- _Stored records_
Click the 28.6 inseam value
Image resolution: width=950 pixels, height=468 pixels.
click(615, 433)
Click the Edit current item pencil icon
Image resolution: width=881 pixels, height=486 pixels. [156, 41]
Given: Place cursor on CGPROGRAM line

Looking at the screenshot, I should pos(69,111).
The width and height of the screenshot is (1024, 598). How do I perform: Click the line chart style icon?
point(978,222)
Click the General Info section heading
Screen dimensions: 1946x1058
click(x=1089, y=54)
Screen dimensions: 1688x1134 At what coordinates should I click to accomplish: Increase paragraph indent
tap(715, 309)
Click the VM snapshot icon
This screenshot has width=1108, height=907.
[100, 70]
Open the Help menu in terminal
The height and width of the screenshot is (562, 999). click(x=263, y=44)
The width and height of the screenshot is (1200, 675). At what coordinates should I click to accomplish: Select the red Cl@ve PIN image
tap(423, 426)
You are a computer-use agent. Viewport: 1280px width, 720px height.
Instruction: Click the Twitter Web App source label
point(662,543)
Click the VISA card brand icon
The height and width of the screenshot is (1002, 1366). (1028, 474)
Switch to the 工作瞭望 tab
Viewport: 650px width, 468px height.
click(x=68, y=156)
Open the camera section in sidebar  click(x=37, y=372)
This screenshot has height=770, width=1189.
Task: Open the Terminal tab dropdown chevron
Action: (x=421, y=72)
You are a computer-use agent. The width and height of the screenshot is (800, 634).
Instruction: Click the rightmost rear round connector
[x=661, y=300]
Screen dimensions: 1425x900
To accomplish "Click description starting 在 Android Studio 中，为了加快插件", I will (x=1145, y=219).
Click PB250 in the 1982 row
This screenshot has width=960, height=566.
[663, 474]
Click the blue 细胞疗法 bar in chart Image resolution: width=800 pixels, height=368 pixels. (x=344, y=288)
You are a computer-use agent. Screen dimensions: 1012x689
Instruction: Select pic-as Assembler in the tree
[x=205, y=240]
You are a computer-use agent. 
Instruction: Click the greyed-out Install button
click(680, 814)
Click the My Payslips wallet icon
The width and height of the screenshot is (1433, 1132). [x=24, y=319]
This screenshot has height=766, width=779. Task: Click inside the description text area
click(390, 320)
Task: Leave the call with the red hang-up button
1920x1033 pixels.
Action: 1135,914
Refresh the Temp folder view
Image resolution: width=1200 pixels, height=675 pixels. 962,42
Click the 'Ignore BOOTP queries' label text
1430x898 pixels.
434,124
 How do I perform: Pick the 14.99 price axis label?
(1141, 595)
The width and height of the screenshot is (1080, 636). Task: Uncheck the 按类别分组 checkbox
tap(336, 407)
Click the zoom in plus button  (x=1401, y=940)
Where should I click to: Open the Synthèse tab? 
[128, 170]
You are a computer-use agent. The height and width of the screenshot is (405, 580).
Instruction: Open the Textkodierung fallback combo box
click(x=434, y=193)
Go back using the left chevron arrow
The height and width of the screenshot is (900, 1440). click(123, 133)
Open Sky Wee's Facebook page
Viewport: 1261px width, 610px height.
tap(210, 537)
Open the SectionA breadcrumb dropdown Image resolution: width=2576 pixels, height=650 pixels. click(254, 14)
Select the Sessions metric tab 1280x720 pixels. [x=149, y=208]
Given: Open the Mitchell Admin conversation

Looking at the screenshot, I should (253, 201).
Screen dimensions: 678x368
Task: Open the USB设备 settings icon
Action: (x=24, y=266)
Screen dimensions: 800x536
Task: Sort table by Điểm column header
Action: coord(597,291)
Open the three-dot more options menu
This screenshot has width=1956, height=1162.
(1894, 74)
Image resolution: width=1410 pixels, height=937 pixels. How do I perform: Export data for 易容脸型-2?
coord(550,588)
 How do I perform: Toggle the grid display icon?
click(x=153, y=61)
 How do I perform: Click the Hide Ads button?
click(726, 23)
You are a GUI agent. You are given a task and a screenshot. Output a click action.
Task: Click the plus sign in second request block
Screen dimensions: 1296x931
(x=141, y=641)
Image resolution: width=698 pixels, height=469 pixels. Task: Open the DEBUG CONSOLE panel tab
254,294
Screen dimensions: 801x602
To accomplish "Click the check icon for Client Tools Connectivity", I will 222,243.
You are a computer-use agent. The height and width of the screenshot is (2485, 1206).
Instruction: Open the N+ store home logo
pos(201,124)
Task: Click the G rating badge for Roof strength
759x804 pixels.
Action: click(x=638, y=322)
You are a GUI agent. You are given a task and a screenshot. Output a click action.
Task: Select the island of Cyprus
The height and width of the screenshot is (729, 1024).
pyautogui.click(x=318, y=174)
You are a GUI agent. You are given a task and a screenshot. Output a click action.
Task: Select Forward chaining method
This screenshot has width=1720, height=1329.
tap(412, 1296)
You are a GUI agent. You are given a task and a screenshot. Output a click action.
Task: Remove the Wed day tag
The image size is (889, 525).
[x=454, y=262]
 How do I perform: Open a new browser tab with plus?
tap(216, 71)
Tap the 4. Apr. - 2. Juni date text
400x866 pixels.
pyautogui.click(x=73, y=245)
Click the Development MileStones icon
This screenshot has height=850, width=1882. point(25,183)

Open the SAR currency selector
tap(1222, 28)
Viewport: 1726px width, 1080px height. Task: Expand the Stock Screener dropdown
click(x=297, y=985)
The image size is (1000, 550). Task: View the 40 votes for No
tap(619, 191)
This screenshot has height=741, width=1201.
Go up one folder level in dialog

- _WORK INSTRUCTIONS_
Set down exactly the line with "The image size is (1000, 550)." and each line after it up to the end of the records, adding nothing.

- _OUTPUT FOR THIS TASK_
The image size is (1000, 550). Task: View the 40 votes for No
tap(619, 191)
This screenshot has height=741, width=1201.
Go up one folder level in dialog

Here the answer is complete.